BEGIN Entries supplied

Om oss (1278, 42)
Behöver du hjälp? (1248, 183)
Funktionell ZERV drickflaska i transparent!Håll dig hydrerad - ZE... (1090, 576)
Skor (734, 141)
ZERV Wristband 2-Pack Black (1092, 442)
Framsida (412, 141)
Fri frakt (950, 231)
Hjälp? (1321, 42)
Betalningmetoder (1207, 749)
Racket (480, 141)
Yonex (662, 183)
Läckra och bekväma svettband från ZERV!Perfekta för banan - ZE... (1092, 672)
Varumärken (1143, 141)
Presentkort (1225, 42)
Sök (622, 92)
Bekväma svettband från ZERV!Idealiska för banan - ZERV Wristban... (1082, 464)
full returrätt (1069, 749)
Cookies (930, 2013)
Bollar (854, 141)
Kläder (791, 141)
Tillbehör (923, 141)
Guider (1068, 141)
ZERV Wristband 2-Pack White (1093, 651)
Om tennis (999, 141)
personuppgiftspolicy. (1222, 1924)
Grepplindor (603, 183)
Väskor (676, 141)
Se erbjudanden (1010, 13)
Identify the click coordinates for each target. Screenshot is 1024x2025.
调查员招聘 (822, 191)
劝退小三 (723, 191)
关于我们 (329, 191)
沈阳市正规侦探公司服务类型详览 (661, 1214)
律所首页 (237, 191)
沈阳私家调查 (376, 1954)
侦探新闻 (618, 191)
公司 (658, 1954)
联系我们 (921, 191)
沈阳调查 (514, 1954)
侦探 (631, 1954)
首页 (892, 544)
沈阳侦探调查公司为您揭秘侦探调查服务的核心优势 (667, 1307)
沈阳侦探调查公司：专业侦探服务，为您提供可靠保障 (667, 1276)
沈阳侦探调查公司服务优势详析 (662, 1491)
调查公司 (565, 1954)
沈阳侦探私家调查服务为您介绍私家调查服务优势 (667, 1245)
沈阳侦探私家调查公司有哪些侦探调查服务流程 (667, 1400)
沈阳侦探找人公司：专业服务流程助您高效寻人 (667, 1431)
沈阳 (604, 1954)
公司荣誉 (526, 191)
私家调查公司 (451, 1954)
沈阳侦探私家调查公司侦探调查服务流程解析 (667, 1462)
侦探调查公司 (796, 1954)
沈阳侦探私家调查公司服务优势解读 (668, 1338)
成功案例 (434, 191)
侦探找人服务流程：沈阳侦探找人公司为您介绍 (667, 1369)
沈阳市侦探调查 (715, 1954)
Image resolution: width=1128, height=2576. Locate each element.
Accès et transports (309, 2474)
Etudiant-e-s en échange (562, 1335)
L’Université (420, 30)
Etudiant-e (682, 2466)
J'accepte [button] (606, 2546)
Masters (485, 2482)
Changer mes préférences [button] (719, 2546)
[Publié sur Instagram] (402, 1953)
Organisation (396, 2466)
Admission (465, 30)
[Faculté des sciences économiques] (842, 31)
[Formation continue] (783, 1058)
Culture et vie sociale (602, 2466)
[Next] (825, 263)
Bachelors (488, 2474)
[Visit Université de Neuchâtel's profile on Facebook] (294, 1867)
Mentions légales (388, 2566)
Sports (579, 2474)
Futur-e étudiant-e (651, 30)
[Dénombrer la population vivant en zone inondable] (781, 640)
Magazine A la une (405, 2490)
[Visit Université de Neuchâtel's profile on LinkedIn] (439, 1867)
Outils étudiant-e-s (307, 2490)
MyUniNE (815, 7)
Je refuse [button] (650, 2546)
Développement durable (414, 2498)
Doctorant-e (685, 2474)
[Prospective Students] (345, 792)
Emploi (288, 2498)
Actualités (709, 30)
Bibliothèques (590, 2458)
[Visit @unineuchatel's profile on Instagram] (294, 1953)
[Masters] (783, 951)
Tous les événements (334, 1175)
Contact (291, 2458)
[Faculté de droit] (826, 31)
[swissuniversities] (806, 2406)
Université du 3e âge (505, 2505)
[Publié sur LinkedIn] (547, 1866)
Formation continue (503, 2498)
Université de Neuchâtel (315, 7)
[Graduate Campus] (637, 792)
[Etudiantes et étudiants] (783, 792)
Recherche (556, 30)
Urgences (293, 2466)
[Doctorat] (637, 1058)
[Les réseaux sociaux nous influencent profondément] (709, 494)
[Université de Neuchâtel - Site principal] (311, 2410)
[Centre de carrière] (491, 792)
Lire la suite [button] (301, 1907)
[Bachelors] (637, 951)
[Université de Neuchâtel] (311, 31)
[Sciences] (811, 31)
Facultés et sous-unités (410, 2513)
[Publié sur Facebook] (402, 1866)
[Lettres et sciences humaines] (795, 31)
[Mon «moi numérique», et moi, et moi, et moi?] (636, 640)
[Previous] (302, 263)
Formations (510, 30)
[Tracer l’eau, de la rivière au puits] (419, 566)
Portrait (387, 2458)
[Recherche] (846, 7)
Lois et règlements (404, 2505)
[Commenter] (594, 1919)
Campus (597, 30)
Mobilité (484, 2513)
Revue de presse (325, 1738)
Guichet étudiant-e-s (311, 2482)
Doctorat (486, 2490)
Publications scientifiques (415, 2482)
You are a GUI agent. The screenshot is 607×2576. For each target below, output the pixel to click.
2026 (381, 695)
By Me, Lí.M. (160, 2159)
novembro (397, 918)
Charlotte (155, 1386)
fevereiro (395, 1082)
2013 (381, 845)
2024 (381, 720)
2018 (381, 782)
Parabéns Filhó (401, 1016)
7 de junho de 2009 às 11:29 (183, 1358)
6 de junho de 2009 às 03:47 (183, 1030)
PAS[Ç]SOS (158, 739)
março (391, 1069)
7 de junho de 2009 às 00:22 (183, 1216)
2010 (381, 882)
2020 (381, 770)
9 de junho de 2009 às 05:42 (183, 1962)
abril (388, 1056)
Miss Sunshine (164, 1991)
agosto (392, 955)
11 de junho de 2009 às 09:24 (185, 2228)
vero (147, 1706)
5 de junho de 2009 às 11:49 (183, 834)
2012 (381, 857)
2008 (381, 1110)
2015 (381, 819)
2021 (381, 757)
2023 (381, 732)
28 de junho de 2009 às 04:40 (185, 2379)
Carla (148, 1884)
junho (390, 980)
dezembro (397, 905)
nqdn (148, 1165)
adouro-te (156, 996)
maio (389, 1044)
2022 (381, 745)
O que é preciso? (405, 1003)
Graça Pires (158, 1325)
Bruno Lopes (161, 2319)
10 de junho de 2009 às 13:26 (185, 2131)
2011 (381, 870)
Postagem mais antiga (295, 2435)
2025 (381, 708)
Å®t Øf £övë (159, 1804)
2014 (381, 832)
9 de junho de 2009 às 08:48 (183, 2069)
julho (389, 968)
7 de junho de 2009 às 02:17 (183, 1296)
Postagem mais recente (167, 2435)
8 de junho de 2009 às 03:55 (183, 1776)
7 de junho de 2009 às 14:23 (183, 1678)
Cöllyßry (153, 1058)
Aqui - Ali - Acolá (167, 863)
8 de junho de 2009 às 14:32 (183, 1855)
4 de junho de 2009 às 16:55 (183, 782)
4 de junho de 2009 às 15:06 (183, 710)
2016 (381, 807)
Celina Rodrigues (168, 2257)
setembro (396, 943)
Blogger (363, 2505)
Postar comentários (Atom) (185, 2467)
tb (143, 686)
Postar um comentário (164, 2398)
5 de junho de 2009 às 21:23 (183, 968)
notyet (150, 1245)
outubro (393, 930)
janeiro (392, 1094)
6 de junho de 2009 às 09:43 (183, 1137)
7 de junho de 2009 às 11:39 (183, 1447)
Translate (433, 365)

END Entries supplied

» **To do**
Quote exactly the first line of the entries and every line after it, stopping with the line that contains "沈阳调查 (514, 1954)".

» **Solution to the problem**
Om oss (1278, 42)
Behöver du hjälp? (1248, 183)
Funktionell ZERV drickflaska i transparent!Håll dig hydrerad - ZE... (1090, 576)
Skor (734, 141)
ZERV Wristband 2-Pack Black (1092, 442)
Framsida (412, 141)
Fri frakt (950, 231)
Hjälp? (1321, 42)
Betalningmetoder (1207, 749)
Racket (480, 141)
Yonex (662, 183)
Läckra och bekväma svettband från ZERV!Perfekta för banan - ZE... (1092, 672)
Varumärken (1143, 141)
Presentkort (1225, 42)
Sök (622, 92)
Bekväma svettband från ZERV!Idealiska för banan - ZERV Wristban... (1082, 464)
full returrätt (1069, 749)
Cookies (930, 2013)
Bollar (854, 141)
Kläder (791, 141)
Tillbehör (923, 141)
Guider (1068, 141)
ZERV Wristband 2-Pack White (1093, 651)
Om tennis (999, 141)
personuppgiftspolicy. (1222, 1924)
Grepplindor (603, 183)
Väskor (676, 141)
Se erbjudanden (1010, 13)
Identify the click coordinates for each target. Screenshot is 1024x2025.
调查员招聘 (822, 191)
劝退小三 (723, 191)
关于我们 (329, 191)
沈阳市正规侦探公司服务类型详览 (661, 1214)
律所首页 (237, 191)
沈阳私家调查 (376, 1954)
侦探新闻 (618, 191)
公司 (658, 1954)
联系我们 (921, 191)
沈阳调查 (514, 1954)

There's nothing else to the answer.